Derrière ce titre mi-suggestif mi-glauque se cache un film soviétique d'une étonnante liberté de ton. On est dans les années 20 et Abram Room aborde de manière parfaitement explicite une série de thèmes d'une modernité incroyable : dans cet appartement moscovite (aux apparences légèrement bourgeoises quand même) où se retrouveront deux ouvriers et la femme de l'un d'eux, il sera question de triolisme et de libertinage à peine voilés, d'homosexualité, de féminisme et même d'avortement.
Cette scène comique dans laquelle les deux hommes Vladimir et Nikolaï s'embrassent, l'un faisant une blague et l'autre pensant embrasser la femme, est vraiment mémorable. De l'autre côté du spectre émotionnel, il y a ce moment où les deux hommes décident de concert que la femme enceinte doit avorter, sans avoir cherché à en discuter au préalable avec la principale concernée. Lorsque Lioudmila se retrouvera dans la salle d'attente d'une clinique, toute seule, au moment de faire un choix, c'est la place de la femme au sein de la société soviétique qui se trouve questionnée. Elle choisira la voie de l'émancipation en mettant les voiles.

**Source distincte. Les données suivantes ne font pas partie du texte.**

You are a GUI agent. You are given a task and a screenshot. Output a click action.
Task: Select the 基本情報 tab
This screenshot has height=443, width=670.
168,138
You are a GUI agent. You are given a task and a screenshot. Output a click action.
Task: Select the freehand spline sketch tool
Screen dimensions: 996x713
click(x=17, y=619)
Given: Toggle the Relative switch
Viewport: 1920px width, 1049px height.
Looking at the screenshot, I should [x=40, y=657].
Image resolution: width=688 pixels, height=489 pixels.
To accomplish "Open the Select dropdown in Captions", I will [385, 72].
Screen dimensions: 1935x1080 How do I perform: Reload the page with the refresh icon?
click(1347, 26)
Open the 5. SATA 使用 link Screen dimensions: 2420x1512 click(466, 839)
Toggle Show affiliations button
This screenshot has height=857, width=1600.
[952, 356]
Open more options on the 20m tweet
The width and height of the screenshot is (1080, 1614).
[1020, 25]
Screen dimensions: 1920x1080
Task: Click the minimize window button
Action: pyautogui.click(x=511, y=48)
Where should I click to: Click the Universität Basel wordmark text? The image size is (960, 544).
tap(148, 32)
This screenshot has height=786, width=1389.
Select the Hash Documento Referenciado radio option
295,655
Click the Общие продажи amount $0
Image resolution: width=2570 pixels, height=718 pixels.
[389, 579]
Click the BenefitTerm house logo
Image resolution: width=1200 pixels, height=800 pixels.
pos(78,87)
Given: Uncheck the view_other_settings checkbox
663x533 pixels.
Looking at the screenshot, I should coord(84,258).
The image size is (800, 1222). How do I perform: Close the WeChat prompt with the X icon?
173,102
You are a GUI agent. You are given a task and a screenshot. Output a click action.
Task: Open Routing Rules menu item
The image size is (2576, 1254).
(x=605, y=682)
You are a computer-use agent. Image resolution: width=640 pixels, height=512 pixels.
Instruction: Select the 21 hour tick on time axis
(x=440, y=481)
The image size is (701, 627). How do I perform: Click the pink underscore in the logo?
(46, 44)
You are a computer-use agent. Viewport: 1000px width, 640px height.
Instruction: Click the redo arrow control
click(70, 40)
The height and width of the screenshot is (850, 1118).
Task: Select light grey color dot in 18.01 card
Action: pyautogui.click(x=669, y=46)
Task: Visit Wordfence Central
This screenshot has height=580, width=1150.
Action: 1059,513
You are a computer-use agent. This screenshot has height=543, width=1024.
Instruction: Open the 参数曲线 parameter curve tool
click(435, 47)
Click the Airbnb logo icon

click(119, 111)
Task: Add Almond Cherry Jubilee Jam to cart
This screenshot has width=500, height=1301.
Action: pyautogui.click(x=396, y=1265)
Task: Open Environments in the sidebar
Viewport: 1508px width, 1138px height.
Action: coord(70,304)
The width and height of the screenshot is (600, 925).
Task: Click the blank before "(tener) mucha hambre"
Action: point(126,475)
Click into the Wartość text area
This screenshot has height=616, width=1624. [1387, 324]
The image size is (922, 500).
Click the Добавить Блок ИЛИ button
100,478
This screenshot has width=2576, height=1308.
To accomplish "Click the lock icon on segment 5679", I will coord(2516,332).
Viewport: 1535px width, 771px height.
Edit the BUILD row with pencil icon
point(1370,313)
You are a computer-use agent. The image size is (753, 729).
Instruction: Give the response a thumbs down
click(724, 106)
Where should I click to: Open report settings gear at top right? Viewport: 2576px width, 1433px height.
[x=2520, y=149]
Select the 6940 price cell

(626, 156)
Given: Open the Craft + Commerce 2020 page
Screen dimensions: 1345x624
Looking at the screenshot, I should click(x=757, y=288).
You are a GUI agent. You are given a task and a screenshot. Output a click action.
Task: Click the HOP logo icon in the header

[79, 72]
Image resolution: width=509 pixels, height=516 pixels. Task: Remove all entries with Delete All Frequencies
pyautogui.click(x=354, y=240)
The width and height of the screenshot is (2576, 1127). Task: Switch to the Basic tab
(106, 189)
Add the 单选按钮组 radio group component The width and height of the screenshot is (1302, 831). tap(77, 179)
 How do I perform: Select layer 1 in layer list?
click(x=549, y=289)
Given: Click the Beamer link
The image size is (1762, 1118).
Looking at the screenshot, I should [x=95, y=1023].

On se croirait à certains moments dans l'équivalent russe du Forbidden Hollywood, ces films de l'ère Pré-Code qui manifestaient une incroyable liberté de forme et de ton avant la mise en place de la censure Hays. Avec en prime quelques aperçus poétiques de la vie à Moscou au début du 20ème siècle, dans la rue et sur les chantiers de construction, comme une vague évocation du cinéma à venir de Dziga Vertov ("L'Homme à la caméra" sort deux ans plus tard) — ou Walter Ruttmann la même année, du côté allemand, avec "Berlin, symphonie d'une grande ville".